# Quadrafire Classic Bay 1200FS Feed Motor and Auger Assembly - Steps to remove? Finally got it!!



## Don2222 (Feb 10, 2012)

Hello

What are the steps to remove the feed motor? I have a wicked Auger Jam. The moisture dissolved the pellets and then they hardened around the auger while the unit was in storage

When I got the stove there were old swelled pellets in the bottom of the hopper that was jamming things up. I removed most of them and can rock the Auger back and forth a little bit now.

What is the best way to remove the auger feed motor and auger?

There is a screw on both sides where the yellow arrows are pointing in the pic below.

I tried suppling power to the 2 black wires in the second pic and nothing! Should I assume the 2 RPM Auger Feed Motor is dead?


----------



## Lineman30 (Feb 10, 2012)

Pretty good chance the motor is toast. I just got done refurbing a 2001 CB 1200 for my bro-in-law and he just paid $200 for it. All it needed was a really good cleaning and a new paint job and of course a new control box. But back to the motor and i do know that motor is really noisy compared to the stack type that the newer ones come with. So if you applied voltage to it and it didn't turn then it's bad.... Good luck with the refurb!!


----------



## Don2222 (Feb 10, 2012)

Lineman30 said:
			
		

> Pretty good chance the motor is toast. I just got done refurbing a 2001 CB 1200 for my bro-in-law and he just paid $200 for it. All it needed was a really good cleaning and a new paint job and of course a new control box. But back to the motor and i do know that motor is really noisy compared to the stack type that the newer ones come with. So if you applied voltage to it and it didn't turn then it's bad.... Good luck with the refurb!!
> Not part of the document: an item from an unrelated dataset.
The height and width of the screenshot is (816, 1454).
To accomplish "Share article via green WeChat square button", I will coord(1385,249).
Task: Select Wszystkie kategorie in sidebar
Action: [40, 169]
Thanks for the feed back Lineman30

*Could you fit in a new Stack Type Motor?

How did you get the motor out? Where did you get your motor?

What was wrong with the Control Box? How did you know that was bad?*


----------



## Lineman30 (Feb 10, 2012)

Don2222 said:
			
		

> Lineman30 said:
> 
> 
> 
> ...




Yes, you should be able to fit the stack type in there. I think it comes with a new mounting bracket.  And your on the right track... Loosen the 2 nuts and pull the motor out... The auger will be attached.  Well... First I knew the box was bad was at start up the green light was reading 200 degrees without a fire... So after the 90 second startup cycle it started feeding pellets without a fire... Then the unit on ran for bout 20 mins and the it quit feeding... Reset the unit and started feeding again... I troubleshot everything and it all came back to the box... Plus I opened the box up and saw a scorch mark and there was a part burnt bad... The box took a big fault current... If it had a surge protector it might have made it


----------



## DexterDay (Feb 10, 2012)

Yep... Thats an Old motor Don.. Very likely that if your supplying power, that its toast.

As for removal. Never had mine out. But should be pretty straightforward.

Hope you dont have to spend to much to get it going? Every part digs at the profit margin.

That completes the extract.